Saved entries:
§
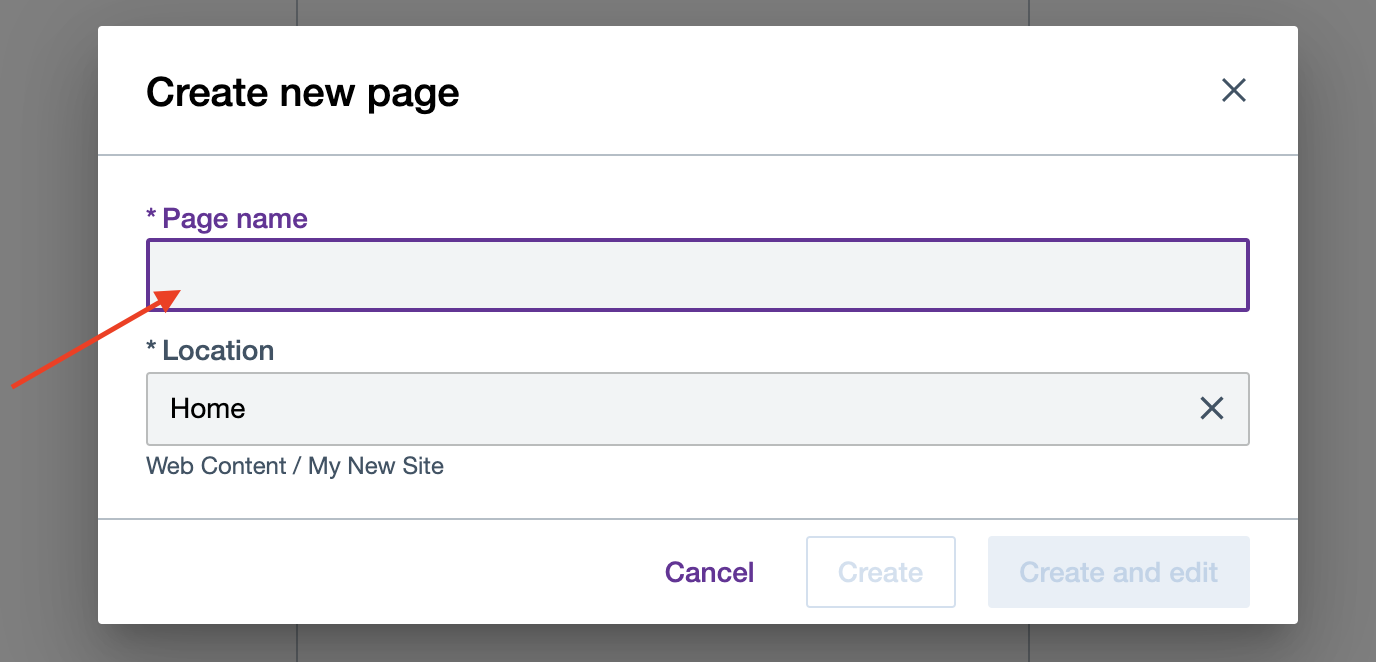Dismiss the Create new page dialog
Screen dimensions: 1376x662
1233,90
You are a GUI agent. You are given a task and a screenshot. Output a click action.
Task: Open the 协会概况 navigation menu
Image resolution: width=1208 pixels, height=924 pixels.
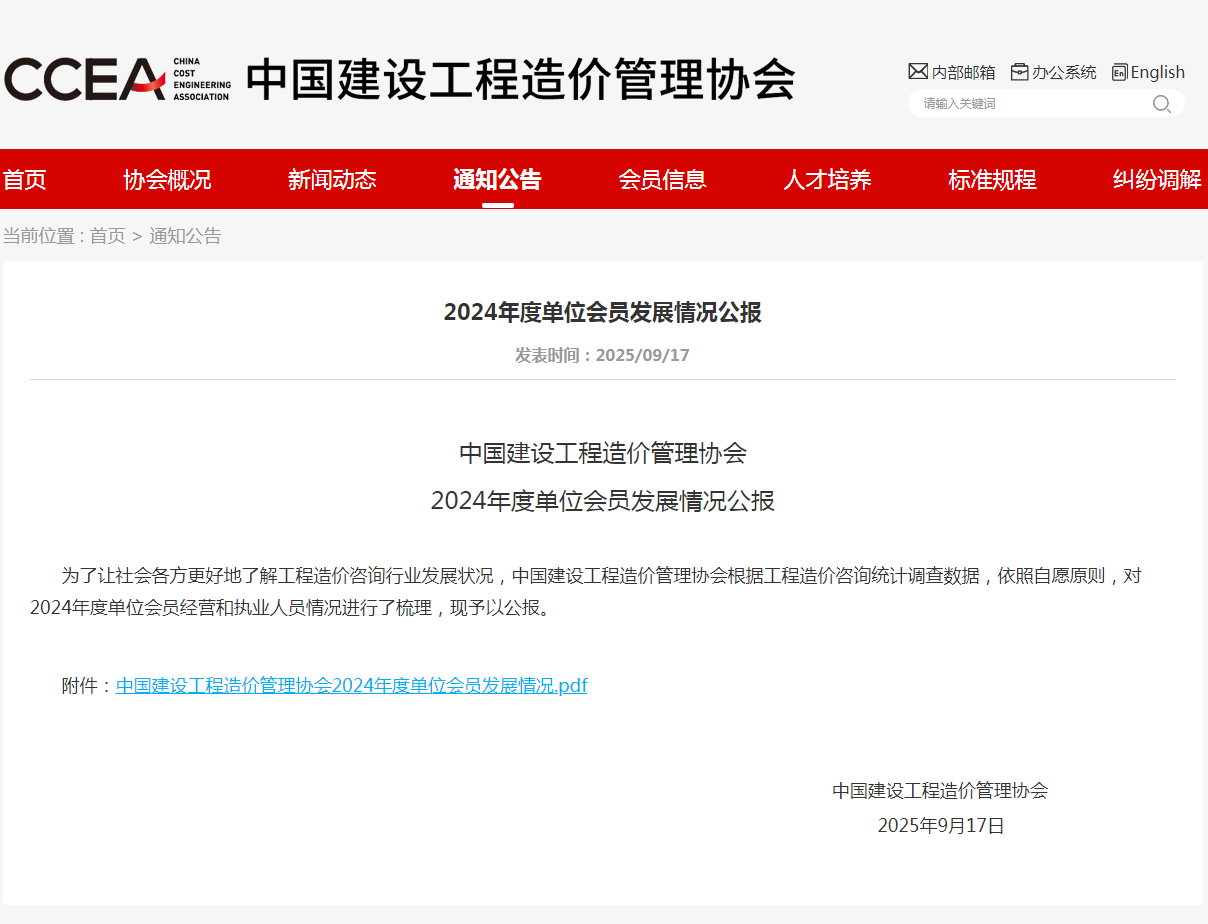167,180
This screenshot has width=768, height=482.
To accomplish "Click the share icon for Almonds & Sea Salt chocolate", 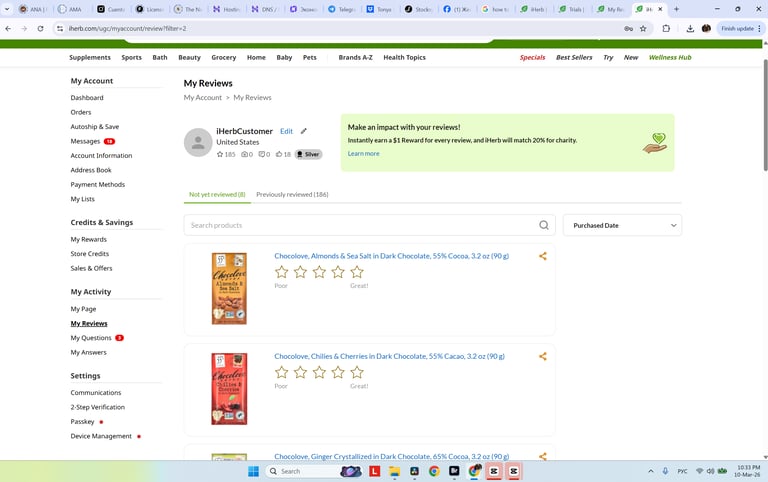I will pos(543,256).
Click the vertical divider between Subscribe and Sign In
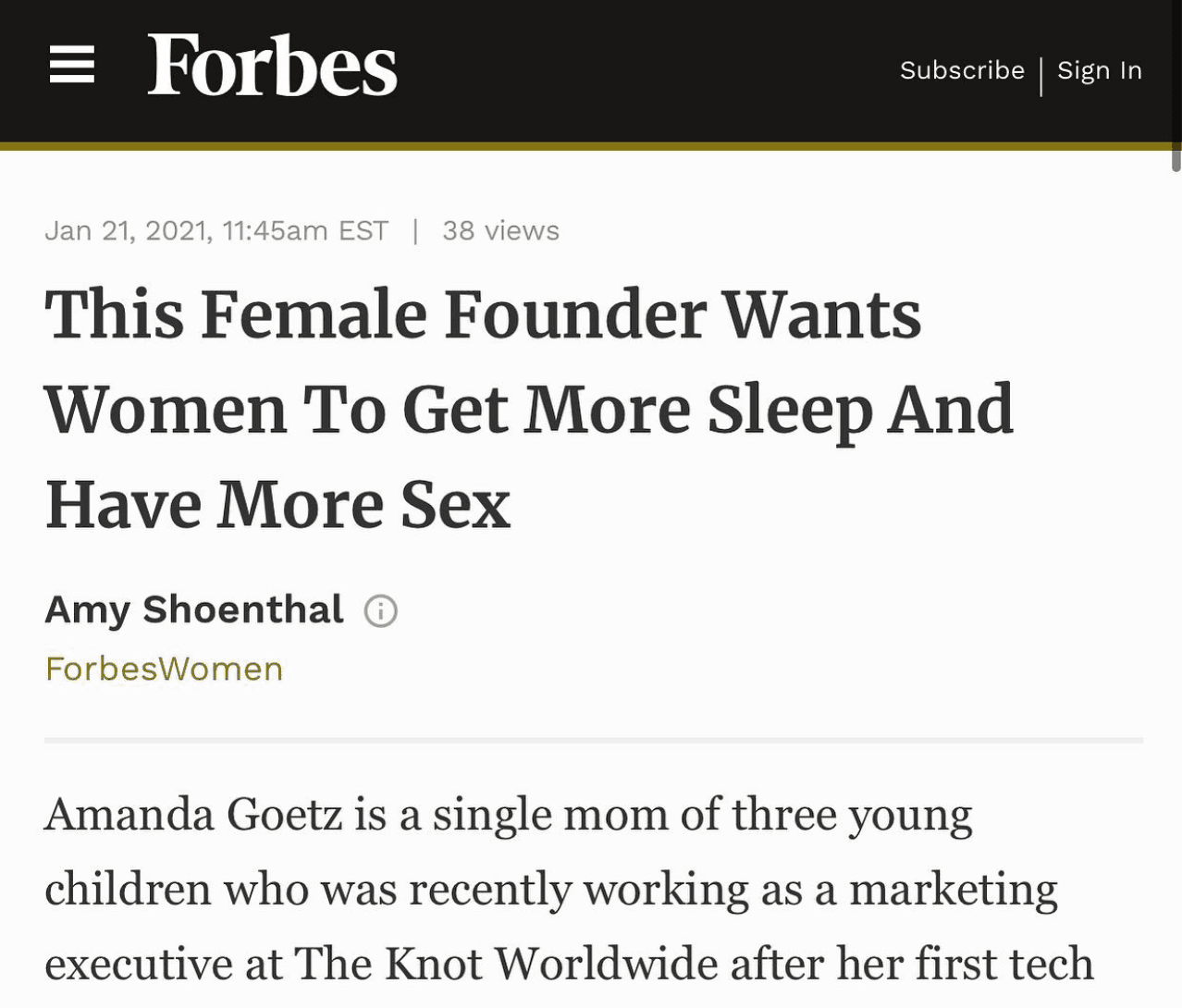 click(1041, 76)
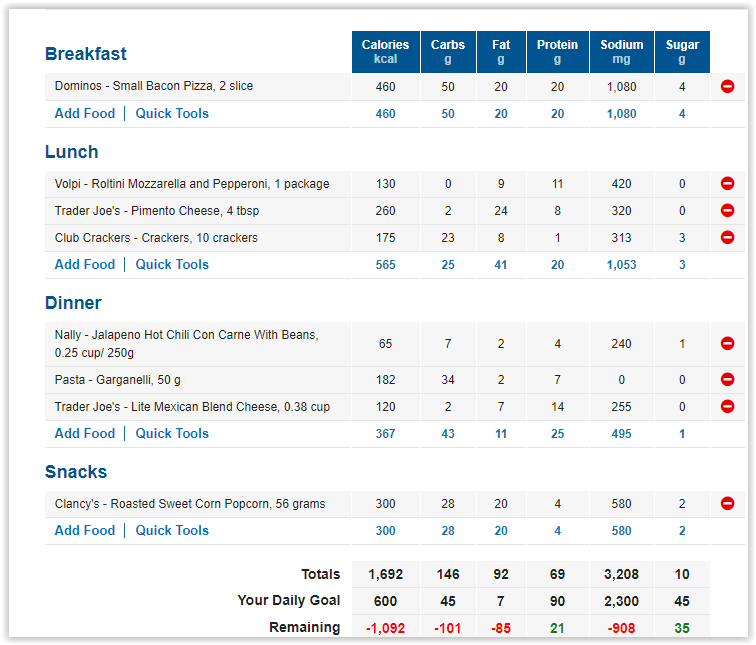The width and height of the screenshot is (756, 645).
Task: Add Food to Dinner
Action: tap(85, 434)
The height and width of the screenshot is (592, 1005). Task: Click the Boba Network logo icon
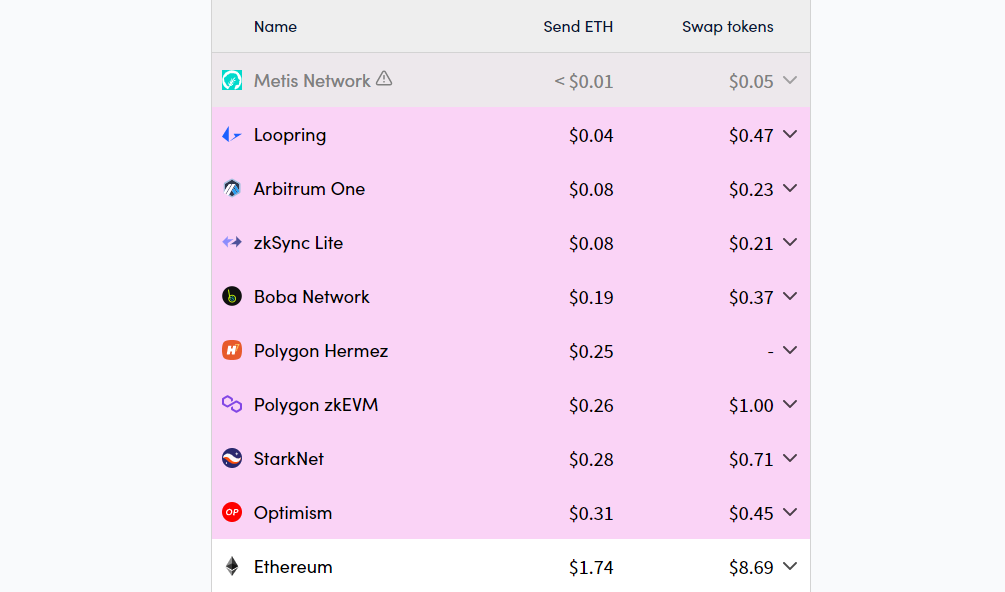click(232, 297)
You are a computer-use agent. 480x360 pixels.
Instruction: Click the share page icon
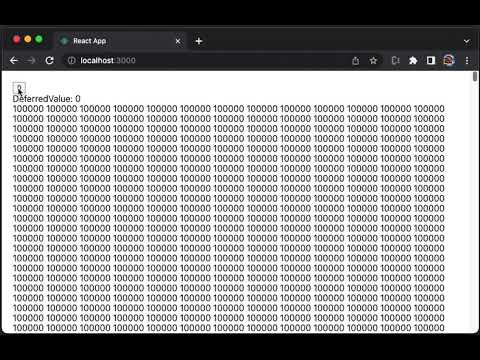point(356,61)
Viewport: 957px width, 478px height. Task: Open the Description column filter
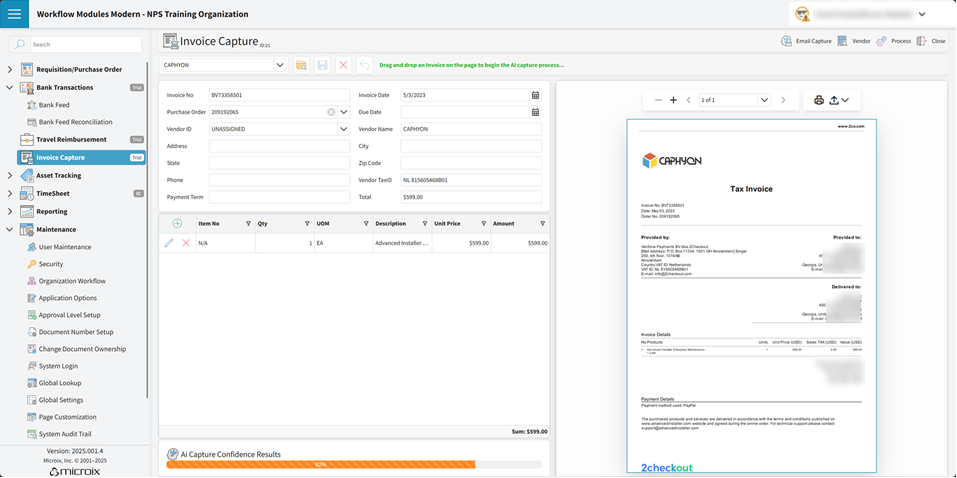(x=425, y=224)

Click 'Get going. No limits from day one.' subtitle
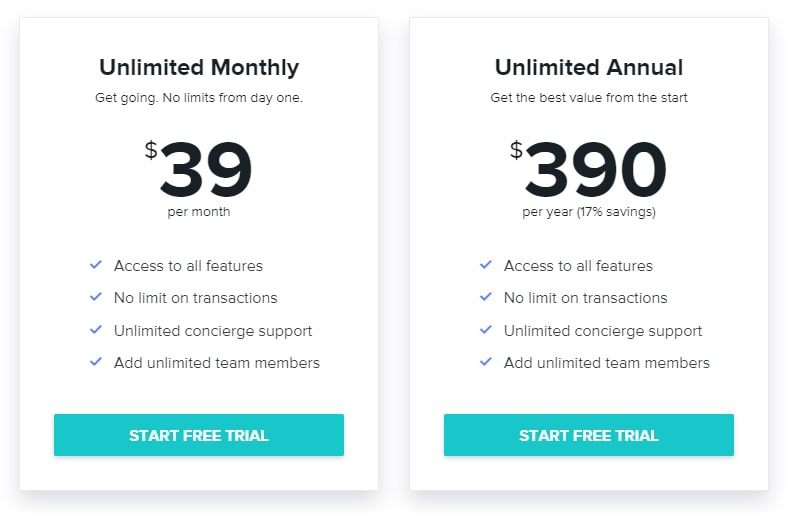(x=199, y=97)
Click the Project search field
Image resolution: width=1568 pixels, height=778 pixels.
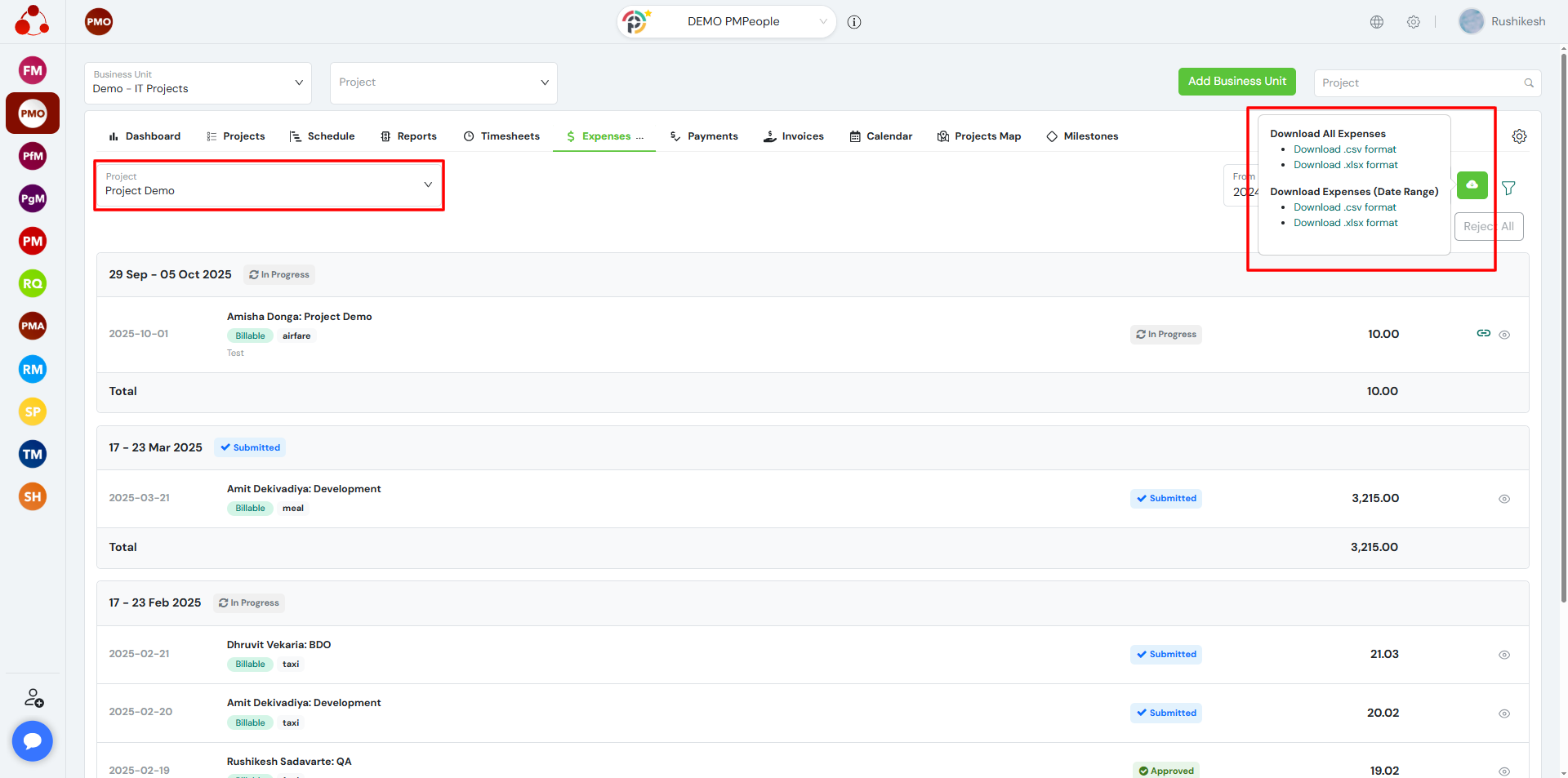pyautogui.click(x=1420, y=83)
§
| WHAT IS BEING ASKED |
The word to find is "agent". Copy every line of the data that holds it.

| EXERCISE SOLUTION |
You are a GUI agent. You are given a task and a screenshot. Output a click action.
You are a computer-use agent. 480x360 pixels.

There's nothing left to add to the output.